A DFA is a quintuple $\langle \Sigma,Q,q_0,F,\delta \rangle$, where $\Sigma,Q$ are non-empty finite sets, $q_0 \in Q$, $F \subseteq Q$, and $\delta \colon Q \times \Sigma \to Q$.

We extend $\delta$ to a function $\hat\delta \colon Q \times \Sigma^* \to Q$ using the recurrence $\hat\delta(q,w\sigma) = \delta(\hat\delta(q,w),\sigma)$, with base case $\hat\delta(q,\epsilon)=q$.

The language accepted by the DFA is $\{ w \in \Sigma^* : \hat\delta(q_0,w) \in F \}$.

Other definitions are possible. For example, you might allow $\delta$ to be a partial function. However, the definition I stated has a significant advantage: the Myhill–Nerode theorem holds for it.

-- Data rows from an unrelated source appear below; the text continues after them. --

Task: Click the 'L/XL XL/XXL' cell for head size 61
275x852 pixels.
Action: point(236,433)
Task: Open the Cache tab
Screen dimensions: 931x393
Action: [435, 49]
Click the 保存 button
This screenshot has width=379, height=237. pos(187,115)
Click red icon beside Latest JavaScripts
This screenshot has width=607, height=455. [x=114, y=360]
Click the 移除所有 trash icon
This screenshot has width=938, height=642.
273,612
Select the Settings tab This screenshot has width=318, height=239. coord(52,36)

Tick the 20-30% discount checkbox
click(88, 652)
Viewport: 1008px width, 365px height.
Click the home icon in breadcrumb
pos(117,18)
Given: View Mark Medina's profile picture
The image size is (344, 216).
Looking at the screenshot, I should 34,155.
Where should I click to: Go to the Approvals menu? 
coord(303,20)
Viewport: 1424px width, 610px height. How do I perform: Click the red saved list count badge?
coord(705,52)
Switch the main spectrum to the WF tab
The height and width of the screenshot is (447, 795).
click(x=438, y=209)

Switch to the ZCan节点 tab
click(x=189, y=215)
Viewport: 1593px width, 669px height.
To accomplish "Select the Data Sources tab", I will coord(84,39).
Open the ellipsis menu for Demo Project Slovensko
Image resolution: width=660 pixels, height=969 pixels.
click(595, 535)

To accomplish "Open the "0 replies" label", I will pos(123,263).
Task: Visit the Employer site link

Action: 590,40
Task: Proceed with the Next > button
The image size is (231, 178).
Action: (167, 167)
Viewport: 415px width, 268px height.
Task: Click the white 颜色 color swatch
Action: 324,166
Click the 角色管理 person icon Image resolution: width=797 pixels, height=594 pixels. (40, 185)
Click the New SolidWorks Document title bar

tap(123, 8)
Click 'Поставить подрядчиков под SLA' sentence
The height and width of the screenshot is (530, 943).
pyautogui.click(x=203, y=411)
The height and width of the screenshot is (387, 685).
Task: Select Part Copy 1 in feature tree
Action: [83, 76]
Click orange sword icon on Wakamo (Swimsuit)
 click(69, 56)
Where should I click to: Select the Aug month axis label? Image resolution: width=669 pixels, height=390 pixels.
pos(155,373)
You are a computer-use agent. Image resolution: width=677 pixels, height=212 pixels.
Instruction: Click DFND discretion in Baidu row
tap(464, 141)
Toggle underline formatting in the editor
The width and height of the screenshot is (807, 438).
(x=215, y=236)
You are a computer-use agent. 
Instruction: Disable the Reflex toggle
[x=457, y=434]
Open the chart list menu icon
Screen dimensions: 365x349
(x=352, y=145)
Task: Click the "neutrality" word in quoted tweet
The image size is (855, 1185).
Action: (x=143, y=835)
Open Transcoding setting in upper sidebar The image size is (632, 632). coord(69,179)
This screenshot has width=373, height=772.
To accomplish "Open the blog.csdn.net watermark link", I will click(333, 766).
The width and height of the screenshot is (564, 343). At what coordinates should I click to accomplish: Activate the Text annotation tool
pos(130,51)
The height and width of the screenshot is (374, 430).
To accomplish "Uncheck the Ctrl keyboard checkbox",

Under my definition, from each state there is exactly one transition for each alphabet symbol. Other definitions could be different. Only you know which definition you use.

It is important to stress that this "strict" definition doesn't restrict the power of DFAs one bit. It is known that DFAs accept the very same languages as NFAs, for example, though there could be a dramatic difference in state complexity (the number of states needed to accept a given language).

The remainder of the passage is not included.